UMC Utrecht participates in nasal airway cell model development project for COVID-19 drugs

There is a high demand for SARS-CoV-2 antiviral therapies that may limit COVID-19 severity in susceptible individuals. At the end of March, Health~Holland set up a call for COVID-19 related research proposals. Recently, it was announced that that so far 17 projects have been granted a Public Private Partnership (PPP) Allowance to start their research. CLEAR COVID-19 is one of the projects coordinated by UMC Utrecht that focuses on development of nasal airway epithelial cell models for COVID-19 drug development.

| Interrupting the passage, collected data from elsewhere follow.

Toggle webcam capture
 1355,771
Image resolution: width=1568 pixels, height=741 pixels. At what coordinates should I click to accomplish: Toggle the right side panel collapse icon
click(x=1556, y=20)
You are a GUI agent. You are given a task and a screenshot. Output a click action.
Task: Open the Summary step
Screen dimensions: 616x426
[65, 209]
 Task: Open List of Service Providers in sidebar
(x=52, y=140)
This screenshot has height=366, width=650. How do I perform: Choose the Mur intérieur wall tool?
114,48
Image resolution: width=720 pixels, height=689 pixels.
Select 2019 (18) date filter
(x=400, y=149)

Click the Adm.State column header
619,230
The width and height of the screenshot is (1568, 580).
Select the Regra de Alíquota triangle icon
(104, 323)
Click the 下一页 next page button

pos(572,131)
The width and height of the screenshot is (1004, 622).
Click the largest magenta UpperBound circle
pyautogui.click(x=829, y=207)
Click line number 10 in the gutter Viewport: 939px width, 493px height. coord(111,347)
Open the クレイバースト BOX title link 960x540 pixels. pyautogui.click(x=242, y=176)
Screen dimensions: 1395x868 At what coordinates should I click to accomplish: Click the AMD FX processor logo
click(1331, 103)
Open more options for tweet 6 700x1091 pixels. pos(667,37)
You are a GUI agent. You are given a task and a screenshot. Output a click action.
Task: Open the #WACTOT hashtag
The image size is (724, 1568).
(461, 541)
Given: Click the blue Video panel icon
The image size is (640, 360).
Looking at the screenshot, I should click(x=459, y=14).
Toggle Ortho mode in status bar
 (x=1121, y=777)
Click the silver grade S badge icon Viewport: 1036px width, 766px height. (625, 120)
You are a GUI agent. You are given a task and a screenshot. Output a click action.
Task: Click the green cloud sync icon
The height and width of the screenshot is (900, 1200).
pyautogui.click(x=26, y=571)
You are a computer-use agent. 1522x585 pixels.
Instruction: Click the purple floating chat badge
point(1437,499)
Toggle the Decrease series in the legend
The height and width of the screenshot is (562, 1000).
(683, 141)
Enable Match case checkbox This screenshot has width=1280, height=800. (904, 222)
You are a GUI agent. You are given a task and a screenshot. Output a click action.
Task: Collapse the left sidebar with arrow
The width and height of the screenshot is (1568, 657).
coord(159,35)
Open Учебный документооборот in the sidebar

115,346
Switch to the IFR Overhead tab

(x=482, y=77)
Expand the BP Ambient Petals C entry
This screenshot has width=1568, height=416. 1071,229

CLEAR COVID-19 started in June 2020 and will take 24 months to complete. In addition to UMC Utrecht, consortium partners include Utrecht University, First Health Pharmaceuticals, Vossensteyn Biomedical, QVQ Holding and Single Cell Discoveries (SCD). Participants from UMC Utrecht are the department of Lung Diseases (Jeffrey Beekman) and the department of Medical Microbiology (Monique Nijhuis and Robert Jan Lebbink). The goal is to develop epithelial models from nasal brushing obtained from SARS-CoV-2 infected individuals. These models may allow simulation of viral infections in a dish and selection of candidate antiviral drugs.

Biobank

UMC Utrecht will develop a unique COVID-19 biobank to include viral isolates and nasal airway epithelial cells from patients, which will be used to quantitate in vitro characteristics related to virus-epithelium interactions, and to study correlations with mild or severe COVID-19 in patients. This will be done in collaboration with SCD by assessment of viral replication and epithelial gene expression by single cell RNA sequencing. Additionally, nasal airway epithelial cell cultures will be used for large scale SARS-CoV-2 antiviral drug screening. Drugs of interests are published products and in-house FDA-approved drugs (~1400 compounds), proprietary antimicrobial peptides with observed efficacy to SARS-CoV-2 pseudo-virus (Utrecht University) and various products with different modes-of-action from private parties First Health Pharmaceuticals , QVQ Holding and Vossensteyn Biomedical. Also studies will be performed to determine how promising antiviral drugs impact SARS-CoV-2 infection, what the influence is of combinatory treatment, and how drugs impact viral-induced RNA expression in airway epithelial cell cultures.

Product development

Study coordinator Jeffrey Beekman (professor of Cellular Disease Models at UMC Utrecht) explains: “This project will help to prioritize candidate antiviral drugs for further development, and may lead to rapid clinical testing dependent on the identified hits. Identified molecular and cellular mechanisms that associate with clinical disease may be explored for diagnostic product development. Moreover, the biobank and airway culture models used in this project will broadly support our efforts to control current and future airway infections.”